“Between the World and Me ... and Twitter”, Stephan A. Crockett, Jr. writing in The Root:
The book is lyrical and rhythmic. There are lines in the book that are worthy of tattoos; there are lines in the book that could be early writings of a constitution for black folks. There are lines in the book that will make you cry.
So it isn’t the book as much as it’s the duality of Coates the writer and Coates as celebrity, as voice of blackness-turned-entity, Coates as phenomenon.
Coates as writer still believes—even earnestly, I would imagine—that he is just Coates the writer. Coates as phenomenon is a powerhouse sentient being who has the ear of the actual god, Toni Morrison, and has been anointed a Christ-like literary Jesus.
And so forth and so on:
In short, Coates as writer is a recognizer and nonsubscriber to the dream. Coates as phenomenon achieved it.

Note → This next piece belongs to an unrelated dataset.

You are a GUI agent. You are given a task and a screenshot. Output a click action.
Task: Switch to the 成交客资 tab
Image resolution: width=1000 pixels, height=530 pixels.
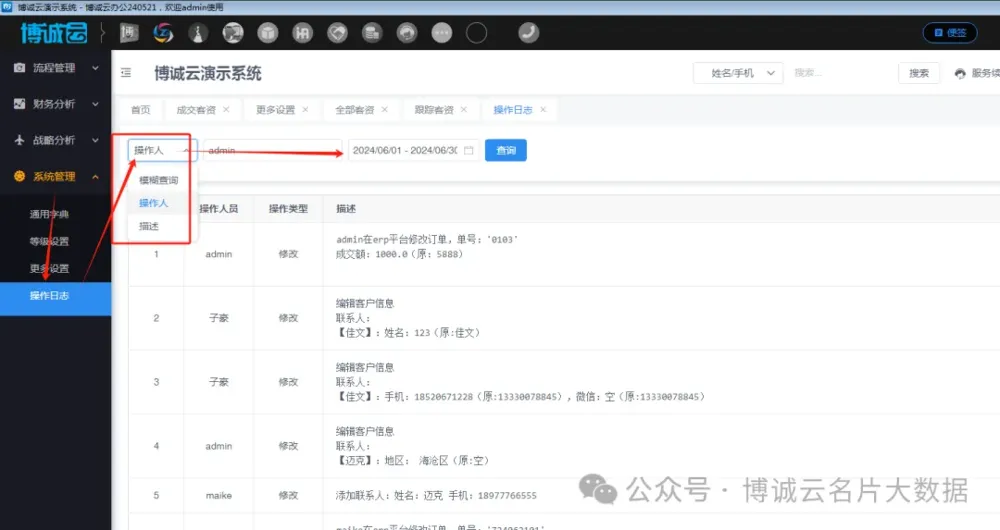click(x=196, y=109)

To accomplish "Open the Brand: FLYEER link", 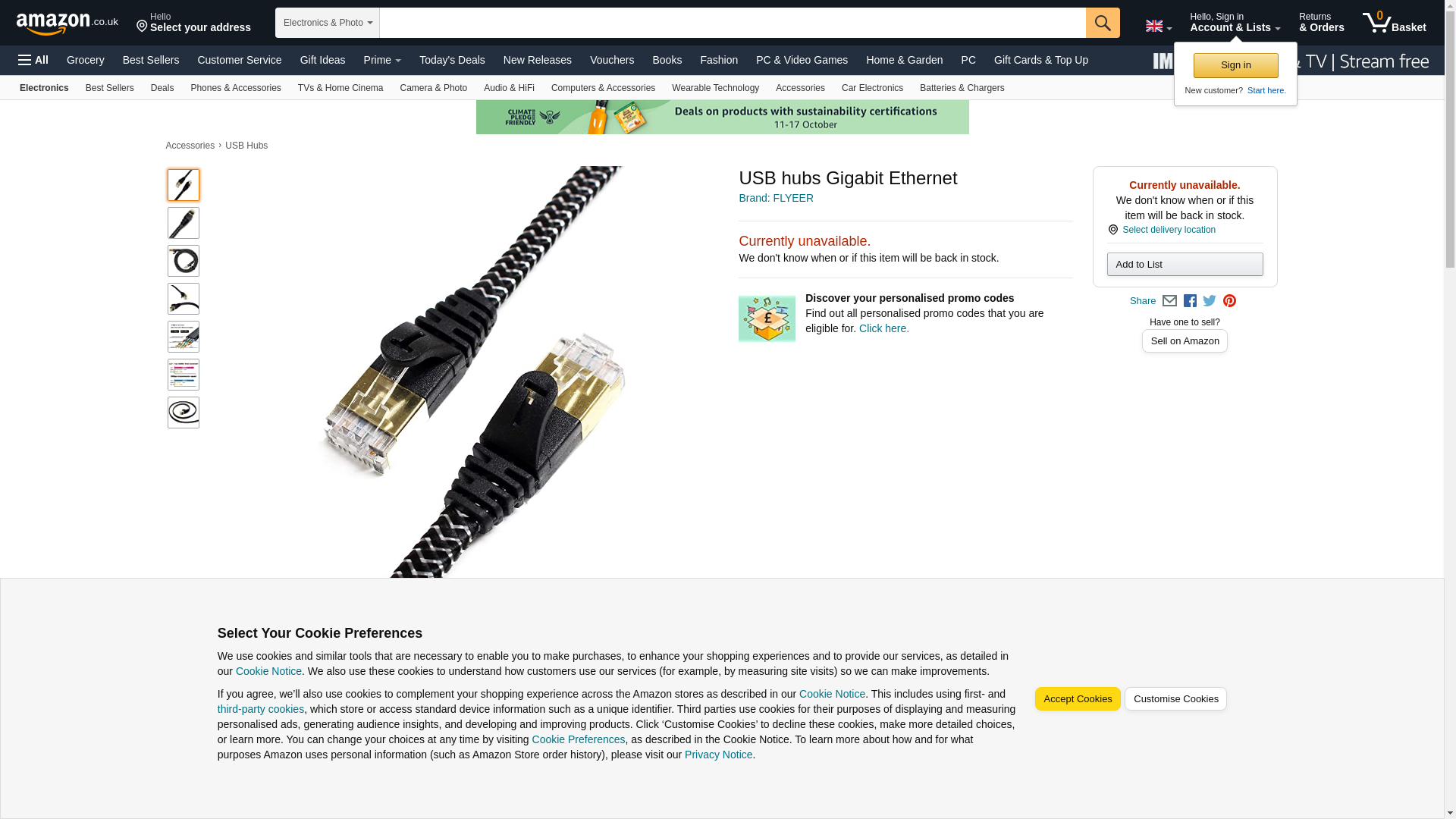I will [776, 198].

And isn’t that the premise for it all? The book as a private conversation between a father and his son for public consumption, a literal migration from Baltimore to Baldwin. Even the fact that Coates as writer is shocked when whites are interested in his work underlies the truth that Coates as phenomenon writes. For. The. Atlantic.
Coates as celebrity seems rather different from Coates as priest, but I think that Crockett is looking at the same phenomenon as McWhorter is.
I like the term that Loury used in one of his dialogs with McWhorter, expressive. This is expressive culture we’re looking at. It may take the form of an argument for reparations in one case, or a letter to one’s son, but the fundamental impulse is expressive. It’s a mechanism through which groups share values and norms.
For some deep intellectual background, see David G. Hays, The Evolution of Expressive Culture, 1993.